Surgical removal of pheochromocytoma is the preferred treatment, and although it is not curative in cases of malignant or metastatic disease, treatment may still be of use in palliating symptoms of catecholamine excess. Preoperative adrenergic blockade is paramount in completing surgery safely, and minimizing manipulation of the tumor during surgery prevents dangerous catecholamine surges intraoperatively.
The adrenal gland is a common site of metastasis for primary lung, gastrointestinal, breast, and renal carcinomas. However, isolated metastasis to the adrenal gland with no other evidence of metastasis or locoregional spread is extremely rare. In such cases of isolated metastasis, metastasectomy of the adrenal gland and the attendant tumor provide the patient a survival benefit. Before surgical excision, thorough radiologic staging to identify other locations of recurrence or metastasis is necessary. Metastasis to the adrenal gland is usually well encapsulated, allowing for laparoscopic surgical excision.
Open Adrenal Excision
Multiple open surgical approaches are available to successfully remove adrenal masses. Factors such as suspected malignancy, tumor size, tumor location, patient body habitus, previous surgeries, and surgeon experience and preference influence the preferred surgical approach. Suspected adrenal malignancy, particularly adrenocortical carcinoma, is an indication for open adrenalectomy, and the open surgical approach should be considered for tumors demonstrating features suspicious for malignancy such as large tumor size (>10 cm) or radiographic evidence of adjacent organ or vascular invasion. Complete en bloc resection is paramount in the surgical approach to adrenocortical carcinoma; therefore, an incision is chosen that will maximize exposure of the adrenal mass while simultaneously allowing for resection of adjacent structures or caval thrombus, if necessary. For this purpose, a thoracoabdominal or transabdominal approach is preferred.
The patient is placed in the supine position. A subcostal incision is our preferred transabdominal approach with extension across the midline if further exposure is necessary. A midline incision is a fine alternative. The subcostal incision is made on the ipsilateral side of the tumor and extended to a chevron if wide exposure is necessary ( Fig. 32.1 ). The rectus abdominis and lateral abdominal musculature is divided. The superior epigastric vessels will be encountered posterior to the rectus abdominis.

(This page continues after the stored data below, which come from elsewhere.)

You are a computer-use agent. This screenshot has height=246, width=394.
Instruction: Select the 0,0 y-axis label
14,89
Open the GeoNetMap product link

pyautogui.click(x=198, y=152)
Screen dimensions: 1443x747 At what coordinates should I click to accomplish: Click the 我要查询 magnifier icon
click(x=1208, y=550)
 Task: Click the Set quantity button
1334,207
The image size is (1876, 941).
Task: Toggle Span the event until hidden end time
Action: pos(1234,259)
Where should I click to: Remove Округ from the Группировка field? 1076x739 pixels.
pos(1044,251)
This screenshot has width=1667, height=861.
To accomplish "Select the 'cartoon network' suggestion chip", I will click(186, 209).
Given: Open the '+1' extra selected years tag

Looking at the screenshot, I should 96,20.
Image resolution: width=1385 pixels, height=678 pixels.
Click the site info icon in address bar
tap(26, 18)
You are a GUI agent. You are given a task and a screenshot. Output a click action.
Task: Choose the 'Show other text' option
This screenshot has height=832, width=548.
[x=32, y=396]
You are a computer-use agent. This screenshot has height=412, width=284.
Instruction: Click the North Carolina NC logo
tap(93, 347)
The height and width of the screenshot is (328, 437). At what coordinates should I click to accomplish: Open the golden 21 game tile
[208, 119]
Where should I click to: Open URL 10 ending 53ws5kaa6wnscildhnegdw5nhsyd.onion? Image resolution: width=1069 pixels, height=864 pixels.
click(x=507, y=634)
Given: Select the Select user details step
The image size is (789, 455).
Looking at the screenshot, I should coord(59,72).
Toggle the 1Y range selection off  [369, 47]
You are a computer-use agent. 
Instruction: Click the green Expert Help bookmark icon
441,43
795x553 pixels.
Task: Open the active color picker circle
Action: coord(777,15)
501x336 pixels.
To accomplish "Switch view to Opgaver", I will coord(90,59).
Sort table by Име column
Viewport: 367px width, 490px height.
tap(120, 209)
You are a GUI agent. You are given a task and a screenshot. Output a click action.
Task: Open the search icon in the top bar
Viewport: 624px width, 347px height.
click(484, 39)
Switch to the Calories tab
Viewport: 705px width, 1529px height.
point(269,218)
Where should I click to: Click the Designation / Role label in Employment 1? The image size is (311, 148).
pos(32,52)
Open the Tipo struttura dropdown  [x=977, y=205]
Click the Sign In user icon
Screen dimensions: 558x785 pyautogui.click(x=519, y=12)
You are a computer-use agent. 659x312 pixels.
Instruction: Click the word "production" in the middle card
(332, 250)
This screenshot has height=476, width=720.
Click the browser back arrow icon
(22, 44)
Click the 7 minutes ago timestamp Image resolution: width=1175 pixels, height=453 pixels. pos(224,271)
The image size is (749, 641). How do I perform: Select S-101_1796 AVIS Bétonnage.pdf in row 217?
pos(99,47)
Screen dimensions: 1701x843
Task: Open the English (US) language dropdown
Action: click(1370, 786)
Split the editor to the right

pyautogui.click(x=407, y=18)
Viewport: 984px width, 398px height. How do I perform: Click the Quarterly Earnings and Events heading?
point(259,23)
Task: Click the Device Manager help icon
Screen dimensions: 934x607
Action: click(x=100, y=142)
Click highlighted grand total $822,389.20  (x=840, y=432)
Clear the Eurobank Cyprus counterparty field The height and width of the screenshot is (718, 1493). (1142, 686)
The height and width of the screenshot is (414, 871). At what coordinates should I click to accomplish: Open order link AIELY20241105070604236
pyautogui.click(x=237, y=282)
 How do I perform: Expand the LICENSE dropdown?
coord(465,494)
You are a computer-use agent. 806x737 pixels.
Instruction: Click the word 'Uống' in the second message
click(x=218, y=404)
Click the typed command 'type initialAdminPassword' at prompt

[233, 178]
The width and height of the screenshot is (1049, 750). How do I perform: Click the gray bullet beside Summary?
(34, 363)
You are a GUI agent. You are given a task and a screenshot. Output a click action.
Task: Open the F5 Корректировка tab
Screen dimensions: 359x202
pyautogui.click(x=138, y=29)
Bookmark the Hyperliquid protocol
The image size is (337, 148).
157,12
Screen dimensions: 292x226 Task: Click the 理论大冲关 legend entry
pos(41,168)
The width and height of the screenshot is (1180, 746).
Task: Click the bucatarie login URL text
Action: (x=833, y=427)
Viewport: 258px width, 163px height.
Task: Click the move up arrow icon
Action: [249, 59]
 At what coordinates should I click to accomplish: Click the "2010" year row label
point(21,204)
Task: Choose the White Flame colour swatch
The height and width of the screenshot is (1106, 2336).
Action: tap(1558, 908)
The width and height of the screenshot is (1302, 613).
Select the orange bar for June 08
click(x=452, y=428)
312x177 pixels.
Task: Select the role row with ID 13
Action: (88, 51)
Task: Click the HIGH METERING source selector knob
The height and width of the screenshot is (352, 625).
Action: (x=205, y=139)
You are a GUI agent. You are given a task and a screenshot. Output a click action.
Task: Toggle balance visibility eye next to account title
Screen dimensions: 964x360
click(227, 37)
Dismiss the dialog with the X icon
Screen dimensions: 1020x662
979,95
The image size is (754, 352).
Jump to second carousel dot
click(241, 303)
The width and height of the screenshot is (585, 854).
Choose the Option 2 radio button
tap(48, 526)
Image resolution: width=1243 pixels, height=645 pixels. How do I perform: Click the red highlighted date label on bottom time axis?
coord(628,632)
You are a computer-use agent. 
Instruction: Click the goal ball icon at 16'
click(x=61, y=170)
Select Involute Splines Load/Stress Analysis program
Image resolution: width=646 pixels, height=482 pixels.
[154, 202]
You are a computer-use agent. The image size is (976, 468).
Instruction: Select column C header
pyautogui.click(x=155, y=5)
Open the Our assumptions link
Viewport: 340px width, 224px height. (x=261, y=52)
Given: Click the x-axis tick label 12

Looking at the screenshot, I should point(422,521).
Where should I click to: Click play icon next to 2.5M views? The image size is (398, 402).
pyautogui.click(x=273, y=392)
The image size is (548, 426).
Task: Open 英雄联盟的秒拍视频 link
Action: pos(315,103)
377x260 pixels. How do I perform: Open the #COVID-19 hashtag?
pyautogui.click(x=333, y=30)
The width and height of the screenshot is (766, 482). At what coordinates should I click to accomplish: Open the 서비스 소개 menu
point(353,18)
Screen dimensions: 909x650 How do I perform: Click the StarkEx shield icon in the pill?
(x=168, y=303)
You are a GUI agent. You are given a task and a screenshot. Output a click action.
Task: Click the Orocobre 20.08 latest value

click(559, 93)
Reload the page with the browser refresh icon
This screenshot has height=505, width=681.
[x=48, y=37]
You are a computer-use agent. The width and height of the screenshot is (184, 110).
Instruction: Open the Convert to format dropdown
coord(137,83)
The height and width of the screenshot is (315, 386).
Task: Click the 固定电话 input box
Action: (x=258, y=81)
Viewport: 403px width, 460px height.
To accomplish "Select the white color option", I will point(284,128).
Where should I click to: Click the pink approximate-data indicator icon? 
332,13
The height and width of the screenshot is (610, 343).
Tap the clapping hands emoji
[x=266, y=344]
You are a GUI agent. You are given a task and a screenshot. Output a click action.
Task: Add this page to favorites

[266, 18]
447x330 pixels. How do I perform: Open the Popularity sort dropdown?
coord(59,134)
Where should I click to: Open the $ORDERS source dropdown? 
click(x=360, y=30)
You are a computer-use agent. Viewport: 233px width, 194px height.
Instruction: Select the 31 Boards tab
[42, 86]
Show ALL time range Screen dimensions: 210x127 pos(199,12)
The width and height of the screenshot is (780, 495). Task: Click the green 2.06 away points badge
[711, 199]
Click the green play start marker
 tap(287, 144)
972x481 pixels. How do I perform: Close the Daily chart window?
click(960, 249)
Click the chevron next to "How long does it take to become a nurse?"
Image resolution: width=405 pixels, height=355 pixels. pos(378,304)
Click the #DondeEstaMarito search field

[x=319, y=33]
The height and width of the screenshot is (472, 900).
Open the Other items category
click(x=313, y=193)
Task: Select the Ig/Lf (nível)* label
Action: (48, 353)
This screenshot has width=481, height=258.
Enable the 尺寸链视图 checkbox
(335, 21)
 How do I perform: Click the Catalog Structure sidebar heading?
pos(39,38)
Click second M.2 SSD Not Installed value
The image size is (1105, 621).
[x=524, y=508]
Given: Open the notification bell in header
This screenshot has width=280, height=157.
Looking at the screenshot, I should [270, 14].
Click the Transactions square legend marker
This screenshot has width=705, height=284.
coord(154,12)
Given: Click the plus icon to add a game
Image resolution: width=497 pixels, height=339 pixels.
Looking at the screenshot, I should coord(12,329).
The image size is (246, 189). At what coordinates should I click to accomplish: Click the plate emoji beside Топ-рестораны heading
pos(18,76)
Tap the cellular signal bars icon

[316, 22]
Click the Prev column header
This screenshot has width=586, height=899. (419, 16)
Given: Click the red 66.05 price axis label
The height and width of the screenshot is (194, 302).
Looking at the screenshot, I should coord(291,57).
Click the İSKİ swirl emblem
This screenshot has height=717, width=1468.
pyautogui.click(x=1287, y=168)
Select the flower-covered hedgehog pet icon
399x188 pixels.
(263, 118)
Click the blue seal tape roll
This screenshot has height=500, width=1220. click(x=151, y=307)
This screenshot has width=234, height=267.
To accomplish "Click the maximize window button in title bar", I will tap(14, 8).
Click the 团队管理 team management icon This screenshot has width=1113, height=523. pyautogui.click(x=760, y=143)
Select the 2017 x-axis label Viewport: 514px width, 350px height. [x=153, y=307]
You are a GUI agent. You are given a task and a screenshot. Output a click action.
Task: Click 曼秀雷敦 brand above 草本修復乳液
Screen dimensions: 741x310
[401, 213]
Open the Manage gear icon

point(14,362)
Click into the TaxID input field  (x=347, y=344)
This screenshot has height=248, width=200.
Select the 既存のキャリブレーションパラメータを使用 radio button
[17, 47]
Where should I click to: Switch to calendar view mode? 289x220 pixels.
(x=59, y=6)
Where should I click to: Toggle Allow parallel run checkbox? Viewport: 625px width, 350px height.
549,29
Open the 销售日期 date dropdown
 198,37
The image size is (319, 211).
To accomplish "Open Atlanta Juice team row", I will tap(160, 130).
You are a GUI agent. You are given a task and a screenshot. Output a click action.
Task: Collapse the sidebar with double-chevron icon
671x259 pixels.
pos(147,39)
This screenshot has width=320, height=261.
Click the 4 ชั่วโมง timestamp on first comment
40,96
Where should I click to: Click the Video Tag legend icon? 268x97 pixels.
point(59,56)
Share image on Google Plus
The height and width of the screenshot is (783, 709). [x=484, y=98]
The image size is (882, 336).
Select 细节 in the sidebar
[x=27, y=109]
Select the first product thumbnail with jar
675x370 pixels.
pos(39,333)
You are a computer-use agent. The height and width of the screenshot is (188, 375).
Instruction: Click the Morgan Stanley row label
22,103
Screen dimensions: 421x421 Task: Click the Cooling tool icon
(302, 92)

Right adrenal resection begins with mobilization of the hepatic flexure of the colon and reflected inferiorly; the duodenum is reflected medially using the Kocher maneuver, exposing the IVC. Mobilization of the right lobe of the liver from the right triangular ligament and the falciform ligament allows for superior retraction of the liver. Liver retractors should be placed gently and padded to prevent capsular injury. The plane between the IVC and the adrenal mass is then developed in an attempt to isolate and ligate posteriorly inserting adrenal vein ( Fig. 32.2 ). After securely ligating and dividing the adrenal vein, the remainder of the adrenal mass can be dissected from their surrounding attachments. This is best accomplished by first dissecting the superior adrenal attachments and the accompanying vasculature. To minimize manipulation of the adrenal tumor, the kidney may be retracted inferiorly to expose the superior extent of the mass. Remember the open approach is reserved for tumors of known or suspected malignancy, and this can make for a very challenging dissection and adjacent organs (i.e., kidneys, liver) and the IVC should be resected en bloc with the adrenal mass, if involved.